## STATED GOAL 1
In the passage on verse and reading, what does the writer call the problem peculiar to verse?
## STATED GOAL 2
Write out the part of the passage on verse and reading that opens with the words containing "So it seems" and closes with "at two removes?".
## STATED GOAL 3
Condense the paragraph of the passage on verse and reading that begins "'Veiled' is not a problem peculiar to verse" into a short bulleted list that keeps its main points.

## SELECTED PASSAGE
>>>

So it seems we have verse that is of pagan myth and
most importantly pagan love. That verse brings us back to
nature. But drop “enchanted” and you can see the “groves”
have trees with “coarse-spun lines.” In a way, this is what
the first stanza was calling for. “Purling streams” could be
about nymphs and people like Narcissus. It could also be
Psalm 23. For the practical purpose of finding the truth,
paganism doesn’t get dismissed. Nature and Creation are
both in question inasmuch they are verse of any sort. The
real issue is how – or simply that – we read:
Must all be vail’d, while he that reades, divines,
Catching the sense at two removes?
“Veiled” is not a problem peculiar to verse. We live
in a world of appearances. What is real and what is not is
always the issue. The problem peculiar to verse is that of
good reading. Good reading is in a way “divination.” You
take a guess at what someone means – try to read their
mind – and apply it as if it were wisdom, seeing if it makes
sense in the world. I know, I’m making that sound like
scientific method. You know practically that it is anything
but. It’s more like fortune telling.

<<<

## DATASET EXCERPT
>>>

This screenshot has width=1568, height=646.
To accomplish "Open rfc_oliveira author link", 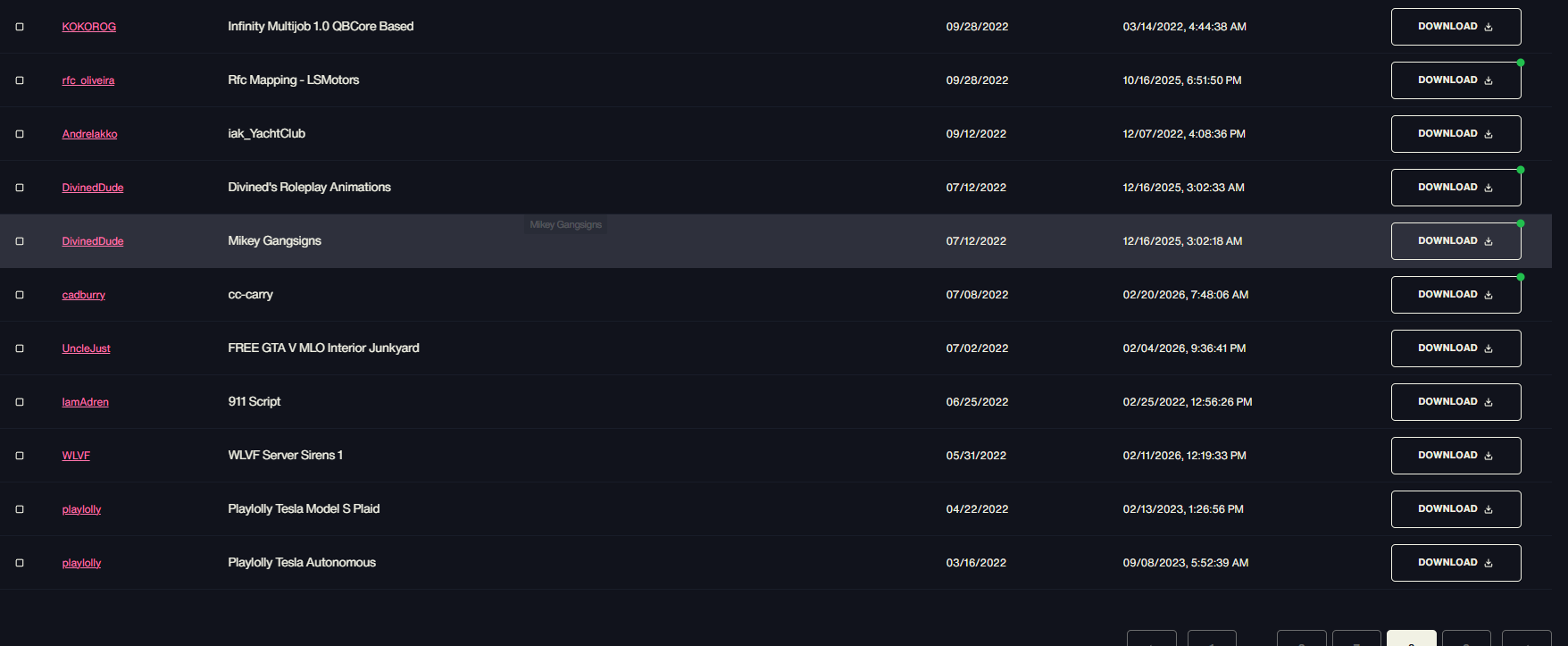I will 88,80.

<<<

## REPLY 1
The problem of good reading.

## REPLY 2
So it seems we have verse that is of pagan myth and
most importantly pagan love. That verse brings us back to
nature. But drop “enchanted” and you can see the “groves”
have trees with “coarse-spun lines.” In a way, this is what
the first stanza was calling for. “Purling streams” could be
about nymphs and people like Narcissus. It could also be
Psalm 23. For the practical purpose of finding the truth,
paganism doesn’t get dismissed. Nature and Creation are
both in question inasmuch they are verse of any sort. The
real issue is how – or simply that – we read:
Must all be vail’d, while he that reades, divines,
Catching the sense at two removes?

## REPLY 3
- Being veiled is not unique to verse: we live in a world of appearances, where what is real and what is not is always the issue.
- The problem peculiar to verse is good reading.
- Good reading is a kind of divination: guessing what someone means and applying it as if it were wisdom to see whether it makes sense in the world.
- This may sound like scientific method, but in practice it is more like fortune telling.